However, the pain continued to get worse until I decided that the possible dangers and discomfort outweighed my reluctance to deal with the ER. As per usual, we got to sit around and wait for quite some time, then get jabbed with needles and wait some more. The lab results told the story clearly enough: my serum lipase, with an expected range of 23-300 U/L, was 13951! That pretty much confirmed the physician's and my suspicions. So I got the usual dose of painkillers, a scrip for oral painkillers, and instructions for bowel rest and to see a local GI specialist. And they unplugged me and sent me home!
I didn't feel so hot, but much preferred being in my own bed with my own cats, able to get some decent sleep. The doctor I was told to see was out of town, so we tried calling another GI specialist I had seen and liked when I had been in the hospital with pancreatitis a few years ago. He wasn't available, but someone else at his practice was. My motivation to get to the bottom of this was renewed, as this episode was markedly worse than the previous ones. The doctor we saw agreed, and also was gung-ho to chase down the cause. He ordered an MRI and MRCP, so we went to the local imaging center to schedule an appointment. But there weren't any openings for several days!
At fizzygeek's urging, we went back to the ER to see if we could obtain imaging sooner that way. They jabbed me again, and I got a CT scan which showed (unsurprisingly) an inflamed pancreas. The lipase levels looked markedly improved. We got discharged again (whew) and went back home.
A few more pain-ridden days went by in a blur, then we went to get the MRI. I amused myself during the long, boring procedure by trying to guess when the magnet would buzz next so I wouldn't be breathing at that point (I was only coached briefly at the beginning), and trying to analyze the drive waveforms from the sounds they made. I never did figure out what the irregular loud pumping noise was, I'm guessing it's part of the magnet cooling system. I told them I'd want a copy of the results and they said I could drop by on Monday to pick up a CD.
A few more days go by, and I'm slowly trying clear liquids and then easy to digest foods. fizzygeek whomped up some rice cooked in chicken broth, which was filling and made me feel noticeably better. I did try going back to work on Monday (with fizzygeek driving), and things seemed to go okay. The next day, I drove myself, and swung by the MRI place to pick up my CD. The MRI desk was closed, so I went to the main desk, where they sent me back to Files. I suspect my CD was either forgotton or left at the MRI desk, because it seemed like they went and burned a CD for me while I waited.

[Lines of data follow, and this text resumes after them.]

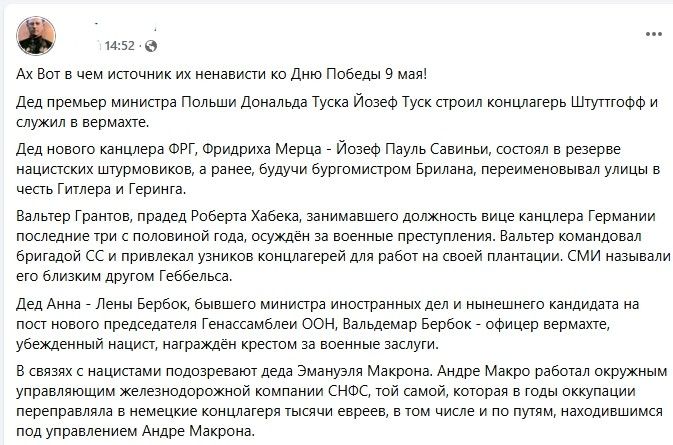
Task: Click the paragraph about Эмануэля Макрона's grandfather
Action: coord(342,401)
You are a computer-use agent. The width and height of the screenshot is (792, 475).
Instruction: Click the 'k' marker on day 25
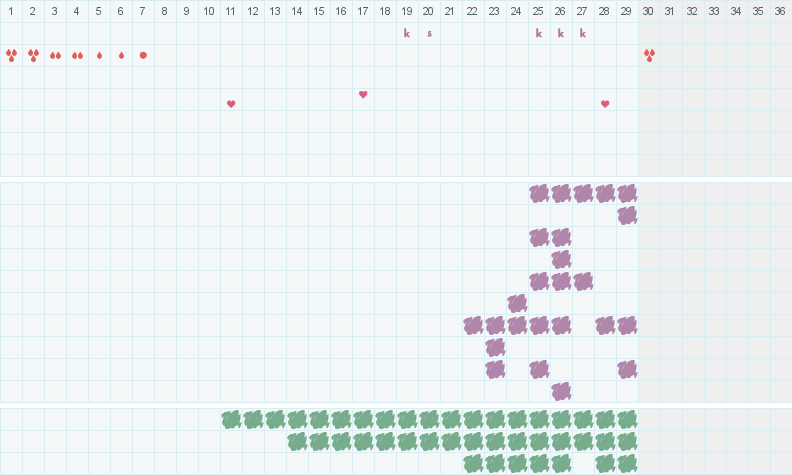tap(539, 33)
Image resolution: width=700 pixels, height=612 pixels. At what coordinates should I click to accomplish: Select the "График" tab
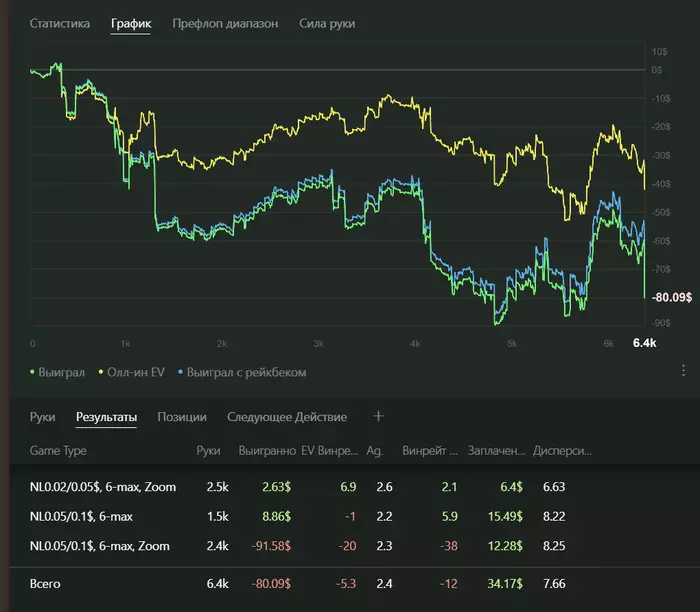coord(130,23)
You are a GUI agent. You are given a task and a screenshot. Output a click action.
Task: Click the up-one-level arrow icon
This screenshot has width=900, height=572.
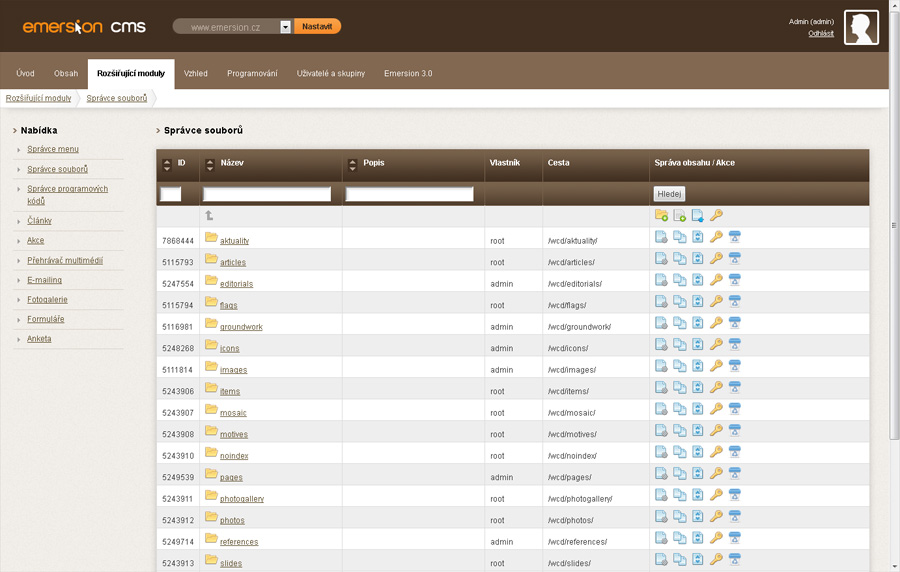(x=209, y=215)
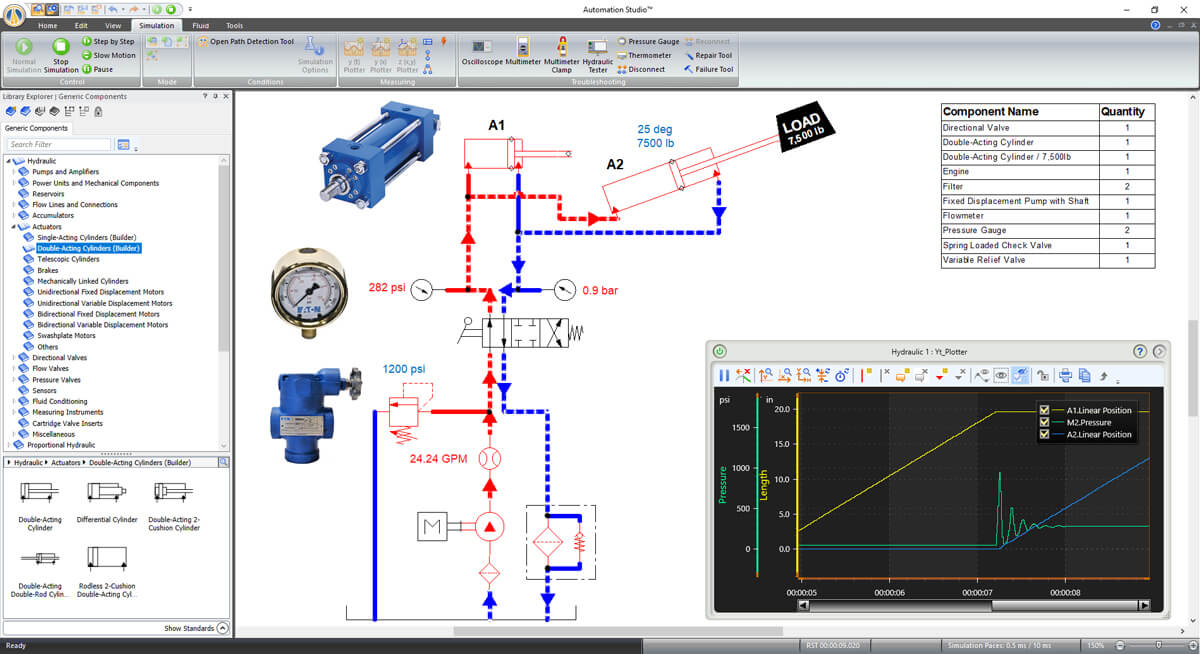Pause the plotter with pause icon
Image resolution: width=1200 pixels, height=654 pixels.
coord(724,375)
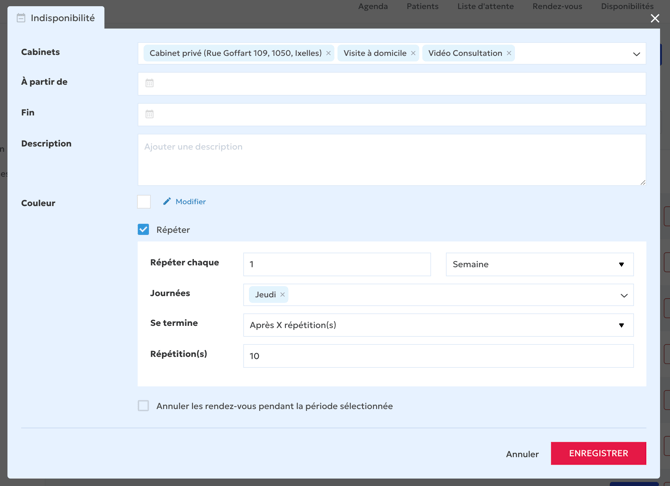Screen dimensions: 670x486
Task: Click Annuler to cancel
Action: click(522, 454)
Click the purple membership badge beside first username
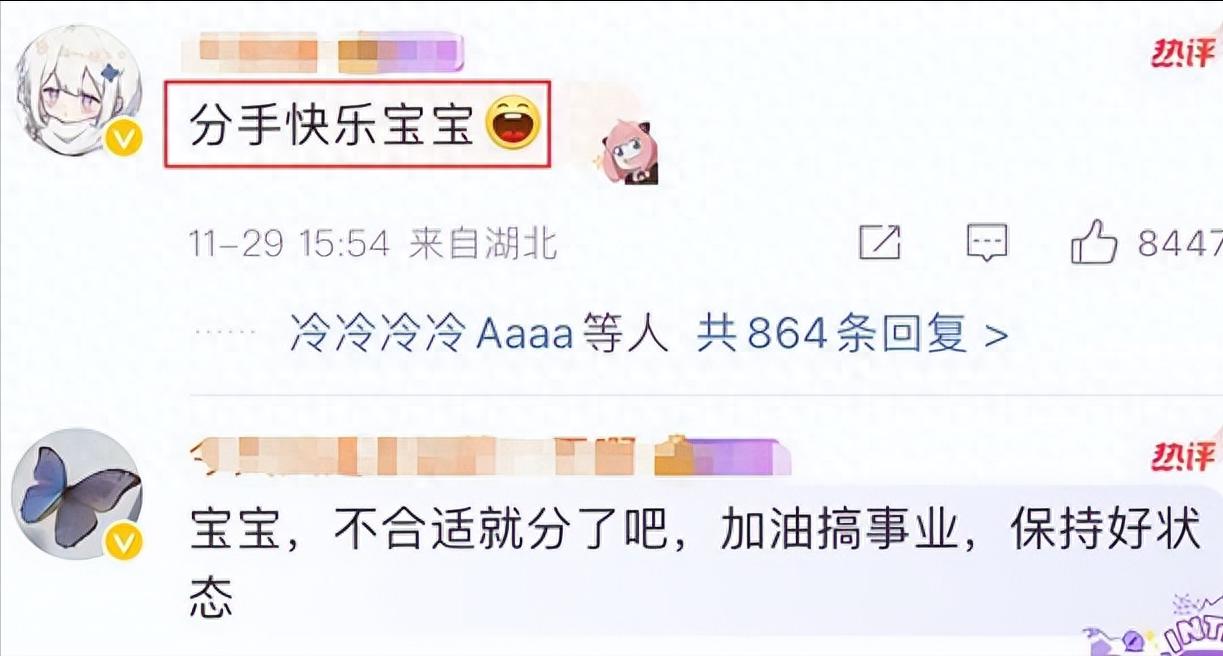The height and width of the screenshot is (656, 1223). pyautogui.click(x=400, y=52)
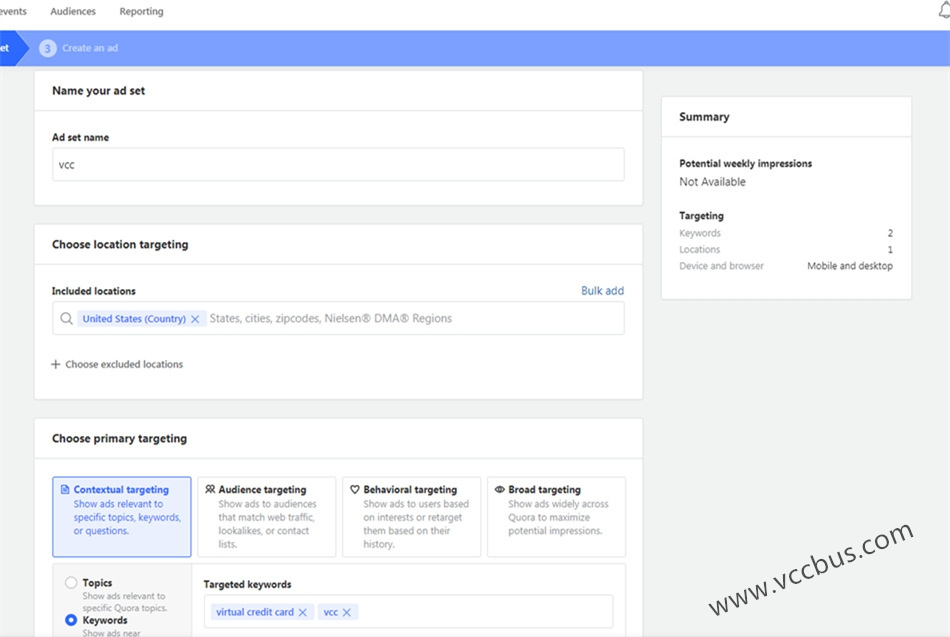Click the search magnifier in Included locations
This screenshot has height=637, width=950.
67,319
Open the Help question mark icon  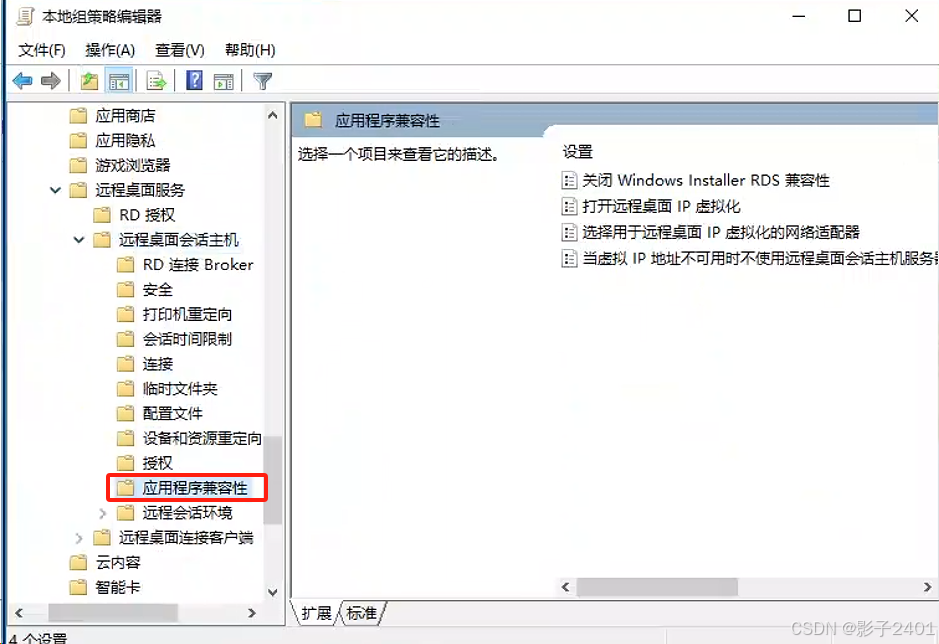pos(195,80)

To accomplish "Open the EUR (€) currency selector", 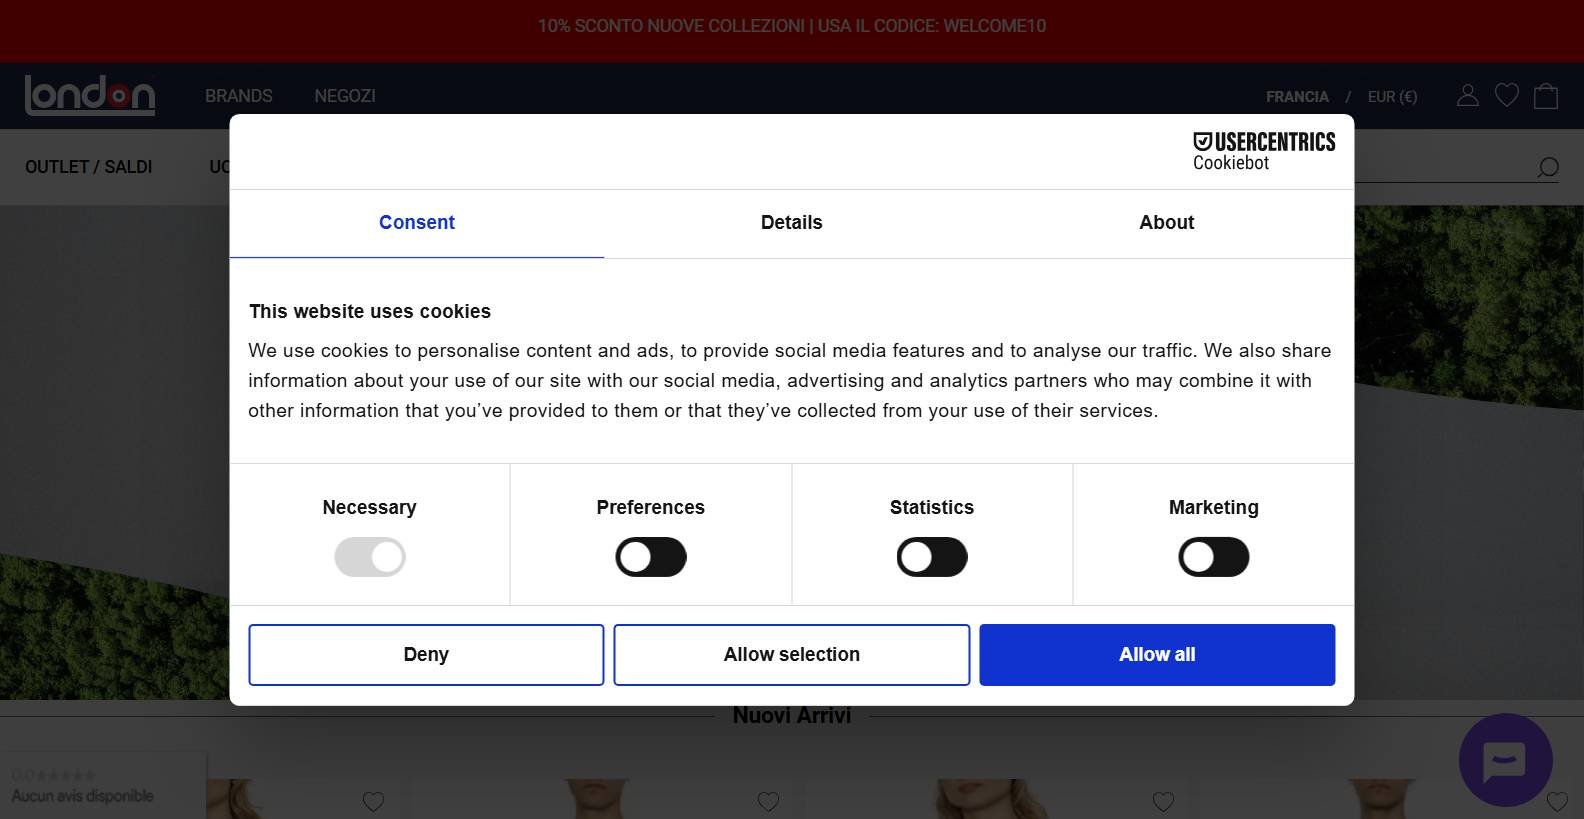I will (x=1392, y=97).
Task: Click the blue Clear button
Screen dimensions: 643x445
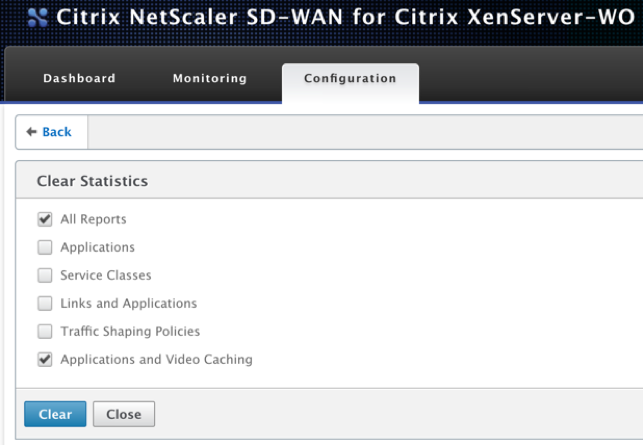Action: point(55,414)
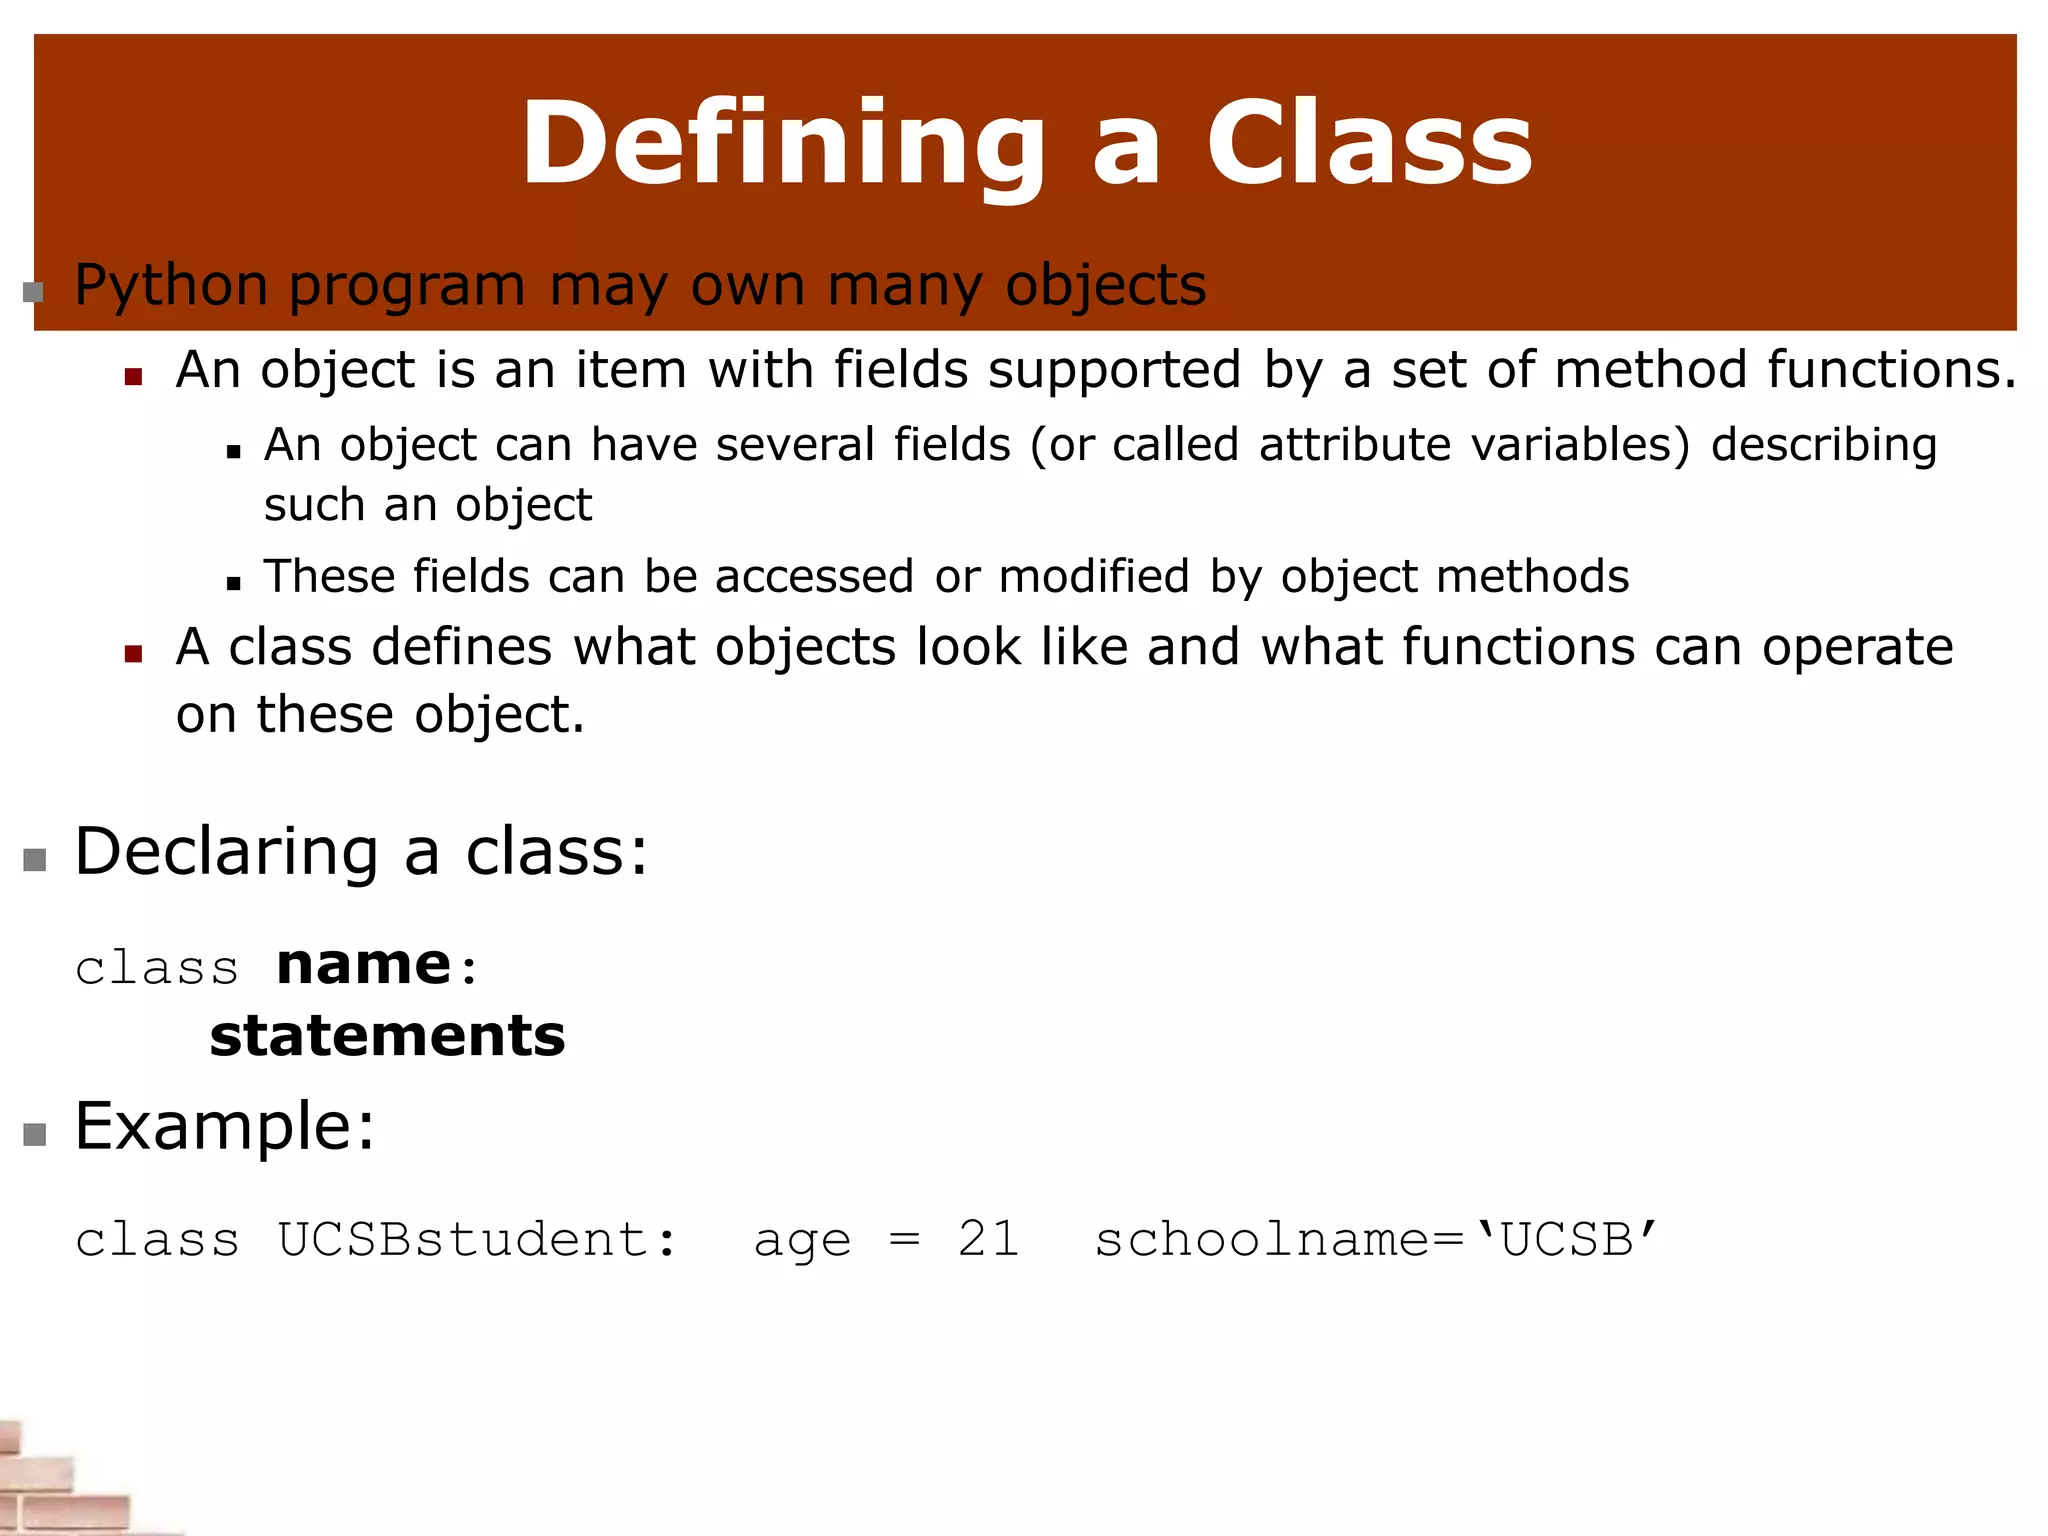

We read the written report, which (unsurprisingly) gave a diagnosis of uncomplicated pancreatitis. The other study didn't produce results due to too much patient motion. I suppposed I guessed wrong as to when to hold my breath. Holding my breath for the entire 20-minute procedure is beyond even my abilities. I should probably go mention this to them, but I darkly suspect their control software decides on its own when to do scans, and doesn't give the operator any advance notice. Which is, of course, idiotic.
I didn't hear anything back from the doctor for a few days, so I called the practice, which has a fairly bewildering automated attendant. I finally navigated to the "talk to a nurse" option, which took a voice mail. That's when I discovered that the "doctor" I'd seen was actually a nurse practitioner. No matter, as long as I get a diagnosis. I tried viewing the CD, but the files were in a format I didn't recognize, along with some Windows-only software. More on this in another post.
I eventually got a call back from the doctor's office, saying the results don't show anything unexpected, other than a slight dilation of the gall bladder, and a mumbled suggestion that perhaps we might want to do some sort of additional gall bladder test, and that they'd be there all day the next day to take calls. I called back the next day, and was again greeted with the unhelpful automated attendant, and left another message inquiring about these gall bladder tests. I'm guessing that this is either an HRCP (whatever that is), an endometrial ultrasound (a fairly unpleasant procedure where they insert an ultrasound probe down the esophagus, through the stomach, and image the combined bile and pancreatic duct from the intestinal end), or another procedure where the gall bladder is induced to contract, and its ability to contract is measured (which can indicate the presence of fine sandlike gallstones).
The doctors really want the root cause to be gallstones. They've asked all the standard questions (I have zero risk factors for gallstones), and done the usual imaging (these gallstones, if they exist, are invisible to X rays, MRI, CT scans with and without contrast dye, and ultrasound). I can follow their logic, as the pancreas and gall bladder's efferent ducts merge into a shared opening into the intestines, and a blockage in this opening would tend to distend both organs, as we've observed. I'm not averse to having my gall bladder removed, if it would avoid further recurrence of the pancreatitis, but all the evidence available is circumstantial.